Given data
◆ ◆ ◆ ◆ ◆

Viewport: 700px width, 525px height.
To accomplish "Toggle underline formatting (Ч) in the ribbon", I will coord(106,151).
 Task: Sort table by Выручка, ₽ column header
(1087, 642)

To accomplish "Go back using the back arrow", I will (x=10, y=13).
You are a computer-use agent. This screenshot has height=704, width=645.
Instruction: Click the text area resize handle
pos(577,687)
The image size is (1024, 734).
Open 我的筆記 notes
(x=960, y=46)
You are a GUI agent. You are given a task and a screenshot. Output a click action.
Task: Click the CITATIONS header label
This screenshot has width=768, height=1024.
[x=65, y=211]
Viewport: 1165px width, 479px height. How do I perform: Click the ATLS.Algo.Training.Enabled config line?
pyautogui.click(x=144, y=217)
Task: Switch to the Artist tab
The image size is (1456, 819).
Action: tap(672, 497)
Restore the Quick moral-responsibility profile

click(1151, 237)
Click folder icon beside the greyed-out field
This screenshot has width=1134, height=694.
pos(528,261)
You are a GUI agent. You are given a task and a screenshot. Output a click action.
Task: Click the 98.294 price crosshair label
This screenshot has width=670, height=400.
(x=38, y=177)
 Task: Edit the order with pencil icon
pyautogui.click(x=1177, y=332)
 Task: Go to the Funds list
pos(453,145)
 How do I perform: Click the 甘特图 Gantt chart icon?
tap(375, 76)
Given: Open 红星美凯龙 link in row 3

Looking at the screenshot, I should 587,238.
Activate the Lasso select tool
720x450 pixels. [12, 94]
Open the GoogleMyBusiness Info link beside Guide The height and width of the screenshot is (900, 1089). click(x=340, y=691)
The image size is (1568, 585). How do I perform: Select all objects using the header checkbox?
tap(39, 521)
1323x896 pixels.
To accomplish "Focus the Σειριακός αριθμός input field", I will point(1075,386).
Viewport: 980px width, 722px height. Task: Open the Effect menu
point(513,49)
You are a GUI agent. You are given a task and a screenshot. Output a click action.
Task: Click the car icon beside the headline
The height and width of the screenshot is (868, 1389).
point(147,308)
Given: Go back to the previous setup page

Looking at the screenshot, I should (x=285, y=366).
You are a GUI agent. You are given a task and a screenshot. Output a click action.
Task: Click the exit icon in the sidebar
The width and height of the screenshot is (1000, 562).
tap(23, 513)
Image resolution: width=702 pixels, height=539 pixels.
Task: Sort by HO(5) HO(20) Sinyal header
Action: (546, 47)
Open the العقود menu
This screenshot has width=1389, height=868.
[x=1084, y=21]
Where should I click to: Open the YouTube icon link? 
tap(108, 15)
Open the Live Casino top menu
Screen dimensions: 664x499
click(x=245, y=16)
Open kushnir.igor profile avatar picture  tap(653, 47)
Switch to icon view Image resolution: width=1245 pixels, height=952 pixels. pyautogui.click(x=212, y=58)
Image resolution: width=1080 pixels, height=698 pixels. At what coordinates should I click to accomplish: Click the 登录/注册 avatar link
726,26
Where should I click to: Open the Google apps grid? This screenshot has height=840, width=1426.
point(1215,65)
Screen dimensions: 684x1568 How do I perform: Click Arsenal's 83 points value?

◆ ◆ ◆ ◆ ◆

Your assignment
Write out exactly the lines that fall from the line with "The image size is (1024, 734)." to the line with "Task: Switch to the Artist tab" in the records above, keeping both ends.

Result
The image size is (1024, 734).
Open 我的筆記 notes
(x=960, y=46)
You are a GUI agent. You are given a task and a screenshot. Output a click action.
Task: Click the CITATIONS header label
This screenshot has width=768, height=1024.
[x=65, y=211]
Viewport: 1165px width, 479px height. How do I perform: Click the ATLS.Algo.Training.Enabled config line?
pyautogui.click(x=144, y=217)
Task: Switch to the Artist tab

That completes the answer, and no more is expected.